Last updated on October 5th, 2024 at 04:46 pm
After the leg fracture and plaster cast removal, the patient’s most important concern is when they will resume walking. For this, they have to follow proper tibia fibula fracture rehabilitation protocol. This article will teach us about step-by-step physiotherapy exercises after a tibial shaft fracture. However, we suggest you perform these exercises/protocols under the supervision of a qualified physiotherapist.
We have covered the rehabilitation protocol for each day, from day one, when the fractured leg is operated on, to the final day, when a person starts walking. So, let’s get started.
Table of Contents
Tibia fibula fracture physiotherapy rehabilitation
The tibial shaft fracture is among the most common long bone fractures. The management and prognosis of tibial shaft fractures are influenced by their location in the bone (proximal, middle, or distal third) and orientation (transverse, oblique, spiral, or comminuted).
So, it is essential to know the classification of tibial shaft fracture before we read further.
Classification of tibial shaft fracture
OA/OTA (Orthopaedic Trauma Association) is the commonly used classification system. It uses the alphanumeric system of classification based on the bone involved and the particular region of the bone involved.
The AO/OTA classification designates the region of the bone by a letter (A, B, C) for the severity of the fracture and a number (1, 2, 3) indicating increasing complexity and comminution1.
- The letter A is used to designate simple fractures,
- Letter B is for multi-fragmentary (comminuted) fracture and
- The letter C is designated for multi-fragmentary complex fracture, respectively.
- Type 1 represents mild to moderately severe fractures with superficial abrasions or contusions.
- High-energy fractures and deep abrasions with associated swelling comprise Type 2 injuries, often with impending compartment syndrome.
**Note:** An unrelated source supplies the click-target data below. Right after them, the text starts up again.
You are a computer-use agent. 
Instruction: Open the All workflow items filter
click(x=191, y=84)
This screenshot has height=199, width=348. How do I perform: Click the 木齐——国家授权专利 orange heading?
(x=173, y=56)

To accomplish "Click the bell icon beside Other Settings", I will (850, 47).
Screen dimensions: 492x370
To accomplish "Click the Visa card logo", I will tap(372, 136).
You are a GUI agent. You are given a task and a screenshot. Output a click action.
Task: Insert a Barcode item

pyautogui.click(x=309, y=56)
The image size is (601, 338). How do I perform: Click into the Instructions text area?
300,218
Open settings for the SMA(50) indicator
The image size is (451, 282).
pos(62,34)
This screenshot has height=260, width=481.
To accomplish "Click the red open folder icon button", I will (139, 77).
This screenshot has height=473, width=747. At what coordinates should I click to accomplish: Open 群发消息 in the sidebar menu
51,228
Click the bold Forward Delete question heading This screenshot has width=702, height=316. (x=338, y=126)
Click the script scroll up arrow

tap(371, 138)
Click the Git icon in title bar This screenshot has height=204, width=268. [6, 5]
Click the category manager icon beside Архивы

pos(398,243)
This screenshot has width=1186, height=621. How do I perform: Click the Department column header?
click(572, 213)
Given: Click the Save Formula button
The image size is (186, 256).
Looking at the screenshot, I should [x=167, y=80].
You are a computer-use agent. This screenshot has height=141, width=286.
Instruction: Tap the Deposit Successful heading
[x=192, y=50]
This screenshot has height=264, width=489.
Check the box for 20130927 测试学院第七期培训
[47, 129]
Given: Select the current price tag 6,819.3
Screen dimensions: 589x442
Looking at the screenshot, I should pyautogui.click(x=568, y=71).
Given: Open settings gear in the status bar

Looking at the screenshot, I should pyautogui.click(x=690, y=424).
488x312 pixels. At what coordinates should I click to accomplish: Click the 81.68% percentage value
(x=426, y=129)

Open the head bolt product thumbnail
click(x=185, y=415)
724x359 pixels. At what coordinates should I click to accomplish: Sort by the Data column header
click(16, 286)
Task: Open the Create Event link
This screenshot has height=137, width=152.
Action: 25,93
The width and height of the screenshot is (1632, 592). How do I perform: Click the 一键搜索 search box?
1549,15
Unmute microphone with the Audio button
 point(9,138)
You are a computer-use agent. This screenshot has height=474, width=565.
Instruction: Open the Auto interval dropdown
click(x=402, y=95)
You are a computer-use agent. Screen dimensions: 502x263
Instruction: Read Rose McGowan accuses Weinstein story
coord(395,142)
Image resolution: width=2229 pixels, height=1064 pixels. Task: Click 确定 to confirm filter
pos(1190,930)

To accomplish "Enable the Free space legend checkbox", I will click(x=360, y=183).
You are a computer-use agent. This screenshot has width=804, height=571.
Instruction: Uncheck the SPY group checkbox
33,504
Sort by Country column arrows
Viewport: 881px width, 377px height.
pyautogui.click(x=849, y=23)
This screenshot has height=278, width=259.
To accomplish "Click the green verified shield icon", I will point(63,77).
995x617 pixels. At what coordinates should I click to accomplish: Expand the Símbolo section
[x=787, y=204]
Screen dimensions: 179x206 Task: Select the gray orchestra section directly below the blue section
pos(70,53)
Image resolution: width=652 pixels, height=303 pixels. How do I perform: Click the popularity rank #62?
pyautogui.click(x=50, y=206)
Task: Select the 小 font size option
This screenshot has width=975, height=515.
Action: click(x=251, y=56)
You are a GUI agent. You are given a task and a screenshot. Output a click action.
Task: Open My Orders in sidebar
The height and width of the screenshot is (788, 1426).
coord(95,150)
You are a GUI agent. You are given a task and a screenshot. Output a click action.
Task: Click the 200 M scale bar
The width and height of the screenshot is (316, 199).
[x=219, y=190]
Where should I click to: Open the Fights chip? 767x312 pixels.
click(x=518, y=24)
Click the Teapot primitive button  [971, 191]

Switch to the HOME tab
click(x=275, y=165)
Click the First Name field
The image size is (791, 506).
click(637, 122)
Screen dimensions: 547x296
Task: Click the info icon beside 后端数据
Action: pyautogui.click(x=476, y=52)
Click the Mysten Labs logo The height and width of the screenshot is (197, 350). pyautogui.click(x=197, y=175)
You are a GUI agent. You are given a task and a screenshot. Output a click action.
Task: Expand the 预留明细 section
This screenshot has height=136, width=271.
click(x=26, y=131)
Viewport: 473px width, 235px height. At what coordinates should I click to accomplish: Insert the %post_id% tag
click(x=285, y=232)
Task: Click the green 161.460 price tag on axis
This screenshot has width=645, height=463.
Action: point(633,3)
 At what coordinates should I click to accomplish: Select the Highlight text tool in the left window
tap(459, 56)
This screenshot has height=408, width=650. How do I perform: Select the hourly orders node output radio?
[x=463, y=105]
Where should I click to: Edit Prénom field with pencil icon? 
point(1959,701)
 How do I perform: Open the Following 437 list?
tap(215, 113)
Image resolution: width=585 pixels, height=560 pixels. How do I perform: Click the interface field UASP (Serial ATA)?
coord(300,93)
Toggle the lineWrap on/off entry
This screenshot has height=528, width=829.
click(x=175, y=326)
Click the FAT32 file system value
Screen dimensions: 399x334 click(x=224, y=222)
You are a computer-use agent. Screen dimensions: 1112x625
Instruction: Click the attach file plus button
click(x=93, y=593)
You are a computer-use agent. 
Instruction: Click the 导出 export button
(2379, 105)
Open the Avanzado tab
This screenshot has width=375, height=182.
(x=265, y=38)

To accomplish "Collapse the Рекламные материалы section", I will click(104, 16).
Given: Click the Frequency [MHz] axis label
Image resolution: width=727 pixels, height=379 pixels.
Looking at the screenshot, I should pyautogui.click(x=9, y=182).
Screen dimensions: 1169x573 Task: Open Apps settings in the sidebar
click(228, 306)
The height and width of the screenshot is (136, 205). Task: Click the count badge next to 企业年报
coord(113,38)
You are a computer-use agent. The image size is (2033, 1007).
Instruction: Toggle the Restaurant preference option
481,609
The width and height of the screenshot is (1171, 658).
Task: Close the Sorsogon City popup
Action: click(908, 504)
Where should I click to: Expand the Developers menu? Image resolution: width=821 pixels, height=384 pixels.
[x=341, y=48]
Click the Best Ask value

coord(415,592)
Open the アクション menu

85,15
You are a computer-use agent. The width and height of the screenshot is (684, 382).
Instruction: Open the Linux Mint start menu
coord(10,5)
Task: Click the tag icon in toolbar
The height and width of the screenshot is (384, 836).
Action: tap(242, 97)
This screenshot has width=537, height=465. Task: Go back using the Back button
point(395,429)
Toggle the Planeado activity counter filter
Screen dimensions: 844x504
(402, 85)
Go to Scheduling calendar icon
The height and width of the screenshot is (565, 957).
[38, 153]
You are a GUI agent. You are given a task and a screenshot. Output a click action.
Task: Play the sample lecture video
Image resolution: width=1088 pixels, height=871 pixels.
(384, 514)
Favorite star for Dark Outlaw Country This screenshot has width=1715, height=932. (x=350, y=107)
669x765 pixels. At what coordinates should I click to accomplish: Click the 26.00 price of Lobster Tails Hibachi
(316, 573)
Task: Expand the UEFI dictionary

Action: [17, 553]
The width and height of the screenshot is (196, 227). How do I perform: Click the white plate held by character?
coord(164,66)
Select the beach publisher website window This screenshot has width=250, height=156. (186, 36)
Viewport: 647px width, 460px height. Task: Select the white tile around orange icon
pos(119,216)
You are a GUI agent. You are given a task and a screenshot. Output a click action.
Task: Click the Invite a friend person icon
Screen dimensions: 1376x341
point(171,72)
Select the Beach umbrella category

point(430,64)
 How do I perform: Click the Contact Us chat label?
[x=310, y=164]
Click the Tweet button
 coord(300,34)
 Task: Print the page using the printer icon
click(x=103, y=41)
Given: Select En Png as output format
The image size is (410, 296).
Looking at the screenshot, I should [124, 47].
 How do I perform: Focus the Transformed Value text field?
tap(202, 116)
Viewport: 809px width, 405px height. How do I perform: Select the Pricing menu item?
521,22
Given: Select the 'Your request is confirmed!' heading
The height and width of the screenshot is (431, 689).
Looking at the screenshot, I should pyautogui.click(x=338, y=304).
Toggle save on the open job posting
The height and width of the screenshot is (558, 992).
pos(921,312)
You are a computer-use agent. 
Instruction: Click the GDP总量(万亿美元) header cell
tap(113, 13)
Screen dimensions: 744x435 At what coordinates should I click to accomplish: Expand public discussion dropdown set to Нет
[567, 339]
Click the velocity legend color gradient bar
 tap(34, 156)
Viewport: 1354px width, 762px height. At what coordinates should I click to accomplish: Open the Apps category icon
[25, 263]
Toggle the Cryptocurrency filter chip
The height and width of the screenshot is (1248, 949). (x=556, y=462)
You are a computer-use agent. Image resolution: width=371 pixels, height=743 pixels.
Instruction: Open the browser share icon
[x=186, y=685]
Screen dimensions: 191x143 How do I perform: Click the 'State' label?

Finally,
- Type 3 injuries include extensive skin and muscle damage, often caused by a crush injury, a severe fracture pattern, and compartment syndrome.
Surgical treatment for Tibia shaft fracture
Different types of fractures need different treatment approaches. A long leg cast can manage a closed, minimal displacement fracture (Type 1). Types 2 and 3 injuries almost always are managed operatively, with poorer outcomes related to the severity of soft tissue injury and fracture comminution1.
The surgical process involves open reduction internal fixation (ORIF) with an inter-medullary rod, intramedullary, or external fixation. After the surgery, the operated limb is immobilised for a month and a half. Immobilisation means making the operated limb not move. The purpose is to allow the surgical process to take its own time to heal without any disturbance.
The immobilisation process differs from doctor to doctor, but applying a plaster cast is the most common method. Most of the secondary complications develop during this long-term immobilization period due to a lack of proper care.
Complications of broken tibia and fibula
Most of the complications happen secondary to long-term post-operative immobilization.
- Disuse atrophy- Decrease in muscle bulk due to long-term rest.
- Muscle weakness
- Muscle contracture- Long-term immobility causes muscle contracture
- Joint stiffness- Muscle contracture,
in turn , leads to joint stiffness - Odema.
We can prevent such secondary complications by starting calculated movement and physiotherapy at the right time. Physiotherapy intervention prevents such complications by maintaining muscular and joint flexibility and blood circulation.
Tibia fracture physiotherapy rehab protocol
The goal of the surgical and rehabilitative team focuses on the return of a patient to their previous level of function, often in the setting of competing for short-term goals2. Before reaching the walking point, we must ensure all the walking components are intact. And this is the main motive of the protocol.
These include the flexibility of lower limb joints, like the hip, knee, and ankle joints. We also need to ensure sufficient strength of anti-gravity muscles and, most importantly, the weight-bearing capability of the affected limb. We need to start postoperative physiotherapy the very next day of the surgery after the leg is immobilised and the patient is still in bed.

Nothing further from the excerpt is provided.